◆ **Problem requirements**
Repeat the whole listing, keeping each line as it is.

◆ **Information provided**
^^^^^^^^^^^^^^^^

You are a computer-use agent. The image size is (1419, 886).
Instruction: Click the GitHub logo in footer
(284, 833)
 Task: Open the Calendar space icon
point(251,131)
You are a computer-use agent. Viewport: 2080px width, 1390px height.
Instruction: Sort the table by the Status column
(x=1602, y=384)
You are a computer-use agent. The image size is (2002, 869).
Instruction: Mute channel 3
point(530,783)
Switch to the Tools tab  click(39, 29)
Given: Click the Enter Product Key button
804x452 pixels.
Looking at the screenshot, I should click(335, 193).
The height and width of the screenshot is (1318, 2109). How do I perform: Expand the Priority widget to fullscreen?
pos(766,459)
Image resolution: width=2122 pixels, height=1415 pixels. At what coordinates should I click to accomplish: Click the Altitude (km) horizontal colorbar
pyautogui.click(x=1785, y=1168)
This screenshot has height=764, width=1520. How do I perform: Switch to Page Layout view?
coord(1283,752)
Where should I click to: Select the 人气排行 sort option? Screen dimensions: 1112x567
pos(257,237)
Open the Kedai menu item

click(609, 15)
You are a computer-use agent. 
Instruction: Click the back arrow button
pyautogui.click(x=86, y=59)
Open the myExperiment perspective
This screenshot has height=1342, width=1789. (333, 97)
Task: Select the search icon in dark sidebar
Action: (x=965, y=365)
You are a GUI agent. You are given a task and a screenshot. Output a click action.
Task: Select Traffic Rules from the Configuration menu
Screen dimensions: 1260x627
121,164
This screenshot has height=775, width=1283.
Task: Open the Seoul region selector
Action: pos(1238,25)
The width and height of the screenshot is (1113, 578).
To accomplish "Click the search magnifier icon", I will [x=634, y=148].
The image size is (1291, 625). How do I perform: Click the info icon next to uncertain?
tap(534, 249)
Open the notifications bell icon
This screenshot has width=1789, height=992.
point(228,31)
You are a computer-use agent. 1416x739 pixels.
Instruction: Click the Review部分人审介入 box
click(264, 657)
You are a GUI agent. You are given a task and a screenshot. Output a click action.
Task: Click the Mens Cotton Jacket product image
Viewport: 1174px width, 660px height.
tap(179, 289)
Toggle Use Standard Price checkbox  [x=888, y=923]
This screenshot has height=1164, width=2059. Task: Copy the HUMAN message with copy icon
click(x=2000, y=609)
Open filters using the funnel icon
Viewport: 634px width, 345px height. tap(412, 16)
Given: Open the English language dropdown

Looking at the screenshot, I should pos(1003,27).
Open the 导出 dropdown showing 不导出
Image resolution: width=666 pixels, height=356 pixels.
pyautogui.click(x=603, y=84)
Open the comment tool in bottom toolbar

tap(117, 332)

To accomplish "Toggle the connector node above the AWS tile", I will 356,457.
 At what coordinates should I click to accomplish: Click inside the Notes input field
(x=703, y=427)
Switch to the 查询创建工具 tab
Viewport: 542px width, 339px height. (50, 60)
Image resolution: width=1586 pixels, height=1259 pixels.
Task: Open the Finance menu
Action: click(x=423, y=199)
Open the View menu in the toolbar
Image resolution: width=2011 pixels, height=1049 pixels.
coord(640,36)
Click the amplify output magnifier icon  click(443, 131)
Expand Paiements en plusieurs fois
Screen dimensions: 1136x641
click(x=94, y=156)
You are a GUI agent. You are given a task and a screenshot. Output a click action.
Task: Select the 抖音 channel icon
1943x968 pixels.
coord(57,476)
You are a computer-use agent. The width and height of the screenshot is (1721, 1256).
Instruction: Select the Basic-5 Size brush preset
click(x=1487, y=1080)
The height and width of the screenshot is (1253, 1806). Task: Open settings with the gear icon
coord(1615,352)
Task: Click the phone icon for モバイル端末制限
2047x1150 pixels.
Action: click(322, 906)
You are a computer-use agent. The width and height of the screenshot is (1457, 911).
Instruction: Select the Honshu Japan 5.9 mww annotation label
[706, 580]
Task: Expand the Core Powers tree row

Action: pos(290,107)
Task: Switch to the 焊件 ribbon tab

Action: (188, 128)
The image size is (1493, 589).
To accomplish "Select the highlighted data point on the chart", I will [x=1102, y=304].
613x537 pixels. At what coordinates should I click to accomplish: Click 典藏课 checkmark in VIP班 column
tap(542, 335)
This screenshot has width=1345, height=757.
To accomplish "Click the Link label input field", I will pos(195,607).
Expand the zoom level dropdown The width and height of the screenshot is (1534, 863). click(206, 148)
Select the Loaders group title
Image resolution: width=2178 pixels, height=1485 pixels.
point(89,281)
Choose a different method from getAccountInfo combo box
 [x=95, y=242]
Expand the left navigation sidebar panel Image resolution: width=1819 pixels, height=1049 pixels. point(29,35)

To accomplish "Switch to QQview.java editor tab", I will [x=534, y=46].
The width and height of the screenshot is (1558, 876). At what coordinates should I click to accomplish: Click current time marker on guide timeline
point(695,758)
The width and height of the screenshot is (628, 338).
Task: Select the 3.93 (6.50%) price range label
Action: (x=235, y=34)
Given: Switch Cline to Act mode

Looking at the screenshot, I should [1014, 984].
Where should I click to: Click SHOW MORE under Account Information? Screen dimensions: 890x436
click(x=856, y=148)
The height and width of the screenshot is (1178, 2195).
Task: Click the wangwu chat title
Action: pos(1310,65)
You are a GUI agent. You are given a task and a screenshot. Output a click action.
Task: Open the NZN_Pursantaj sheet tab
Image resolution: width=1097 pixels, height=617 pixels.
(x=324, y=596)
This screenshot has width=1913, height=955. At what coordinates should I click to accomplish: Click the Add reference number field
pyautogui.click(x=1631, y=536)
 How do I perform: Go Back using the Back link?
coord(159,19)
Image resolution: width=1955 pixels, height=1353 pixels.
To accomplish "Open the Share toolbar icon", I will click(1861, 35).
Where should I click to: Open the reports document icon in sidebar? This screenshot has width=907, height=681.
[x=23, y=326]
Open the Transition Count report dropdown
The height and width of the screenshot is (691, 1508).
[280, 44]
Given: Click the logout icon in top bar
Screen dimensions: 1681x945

^^^^^^^^^^^^^^^^

◆ **Exercise answer**
You are a computer-use agent. The image size is (1419, 886).
Instruction: Click the GitHub logo in footer
(284, 833)
 Task: Open the Calendar space icon
point(251,131)
You are a computer-use agent. Viewport: 2080px width, 1390px height.
Instruction: Sort the table by the Status column
(x=1602, y=384)
You are a computer-use agent. The image size is (2002, 869).
Instruction: Mute channel 3
point(530,783)
Switch to the Tools tab  click(39, 29)
Given: Click the Enter Product Key button
804x452 pixels.
Looking at the screenshot, I should click(335, 193).
The height and width of the screenshot is (1318, 2109). How do I perform: Expand the Priority widget to fullscreen?
pos(766,459)
Image resolution: width=2122 pixels, height=1415 pixels. At what coordinates should I click to accomplish: Click the Altitude (km) horizontal colorbar
pyautogui.click(x=1785, y=1168)
This screenshot has height=764, width=1520. How do I perform: Switch to Page Layout view?
coord(1283,752)
Where should I click to: Select the 人气排行 sort option? Screen dimensions: 1112x567
pos(257,237)
Open the Kedai menu item

click(609, 15)
You are a computer-use agent. 
Instruction: Click the back arrow button
pyautogui.click(x=86, y=59)
Open the myExperiment perspective
This screenshot has height=1342, width=1789. (333, 97)
Task: Select the search icon in dark sidebar
Action: (x=965, y=365)
You are a GUI agent. You are given a task and a screenshot. Output a click action.
Task: Select Traffic Rules from the Configuration menu
Screen dimensions: 1260x627
121,164
This screenshot has height=775, width=1283.
Task: Open the Seoul region selector
Action: pos(1238,25)
The width and height of the screenshot is (1113, 578).
To accomplish "Click the search magnifier icon", I will [x=634, y=148].
The image size is (1291, 625). How do I perform: Click the info icon next to uncertain?
tap(534, 249)
Open the notifications bell icon
This screenshot has width=1789, height=992.
point(228,31)
You are a computer-use agent. 1416x739 pixels.
Instruction: Click the Review部分人审介入 box
click(264, 657)
You are a GUI agent. You are given a task and a screenshot. Output a click action.
Task: Click the Mens Cotton Jacket product image
Viewport: 1174px width, 660px height.
tap(179, 289)
Toggle Use Standard Price checkbox  [x=888, y=923]
This screenshot has height=1164, width=2059. Task: Copy the HUMAN message with copy icon
click(x=2000, y=609)
Open filters using the funnel icon
Viewport: 634px width, 345px height. tap(412, 16)
Given: Open the English language dropdown

Looking at the screenshot, I should pos(1003,27).
Open the 导出 dropdown showing 不导出
Image resolution: width=666 pixels, height=356 pixels.
pyautogui.click(x=603, y=84)
Open the comment tool in bottom toolbar

tap(117, 332)

To accomplish "Toggle the connector node above the AWS tile", I will 356,457.
 At what coordinates should I click to accomplish: Click inside the Notes input field
(x=703, y=427)
Switch to the 查询创建工具 tab
Viewport: 542px width, 339px height. (50, 60)
Image resolution: width=1586 pixels, height=1259 pixels.
Task: Open the Finance menu
Action: click(x=423, y=199)
Open the View menu in the toolbar
Image resolution: width=2011 pixels, height=1049 pixels.
coord(640,36)
Click the amplify output magnifier icon  click(443, 131)
Expand Paiements en plusieurs fois
Screen dimensions: 1136x641
click(x=94, y=156)
You are a GUI agent. You are given a task and a screenshot. Output a click action.
Task: Select the 抖音 channel icon
1943x968 pixels.
coord(57,476)
You are a computer-use agent. The width and height of the screenshot is (1721, 1256).
Instruction: Select the Basic-5 Size brush preset
click(x=1487, y=1080)
The height and width of the screenshot is (1253, 1806). Task: Open settings with the gear icon
coord(1615,352)
Task: Click the phone icon for モバイル端末制限
2047x1150 pixels.
Action: click(322, 906)
You are a computer-use agent. The width and height of the screenshot is (1457, 911).
Instruction: Select the Honshu Japan 5.9 mww annotation label
[706, 580]
Task: Expand the Core Powers tree row

Action: pos(290,107)
Task: Switch to the 焊件 ribbon tab

Action: (188, 128)
The image size is (1493, 589).
To accomplish "Select the highlighted data point on the chart", I will [x=1102, y=304].
613x537 pixels. At what coordinates should I click to accomplish: Click 典藏课 checkmark in VIP班 column
tap(542, 335)
This screenshot has width=1345, height=757.
To accomplish "Click the Link label input field", I will pos(195,607).
Expand the zoom level dropdown The width and height of the screenshot is (1534, 863). click(206, 148)
Select the Loaders group title
Image resolution: width=2178 pixels, height=1485 pixels.
point(89,281)
Choose a different method from getAccountInfo combo box
 [x=95, y=242]
Expand the left navigation sidebar panel Image resolution: width=1819 pixels, height=1049 pixels. point(29,35)

To accomplish "Switch to QQview.java editor tab", I will [x=534, y=46].
The width and height of the screenshot is (1558, 876). At what coordinates should I click to accomplish: Click current time marker on guide timeline
point(695,758)
The width and height of the screenshot is (628, 338).
Task: Select the 3.93 (6.50%) price range label
Action: (x=235, y=34)
Given: Switch Cline to Act mode

Looking at the screenshot, I should [1014, 984].
Where should I click to: Click SHOW MORE under Account Information? Screen dimensions: 890x436
click(x=856, y=148)
The height and width of the screenshot is (1178, 2195).
Task: Click the wangwu chat title
Action: pos(1310,65)
You are a GUI agent. You are given a task and a screenshot. Output a click action.
Task: Open the NZN_Pursantaj sheet tab
Image resolution: width=1097 pixels, height=617 pixels.
(x=324, y=596)
This screenshot has width=1913, height=955. At what coordinates should I click to accomplish: Click the Add reference number field
pyautogui.click(x=1631, y=536)
 How do I perform: Go Back using the Back link?
coord(159,19)
Image resolution: width=1955 pixels, height=1353 pixels.
To accomplish "Open the Share toolbar icon", I will click(1861, 35).
Where should I click to: Open the reports document icon in sidebar? This screenshot has width=907, height=681.
[x=23, y=326]
Open the Transition Count report dropdown
The height and width of the screenshot is (691, 1508).
[280, 44]
Given: Click the logout icon in top bar
Screen dimensions: 1681x945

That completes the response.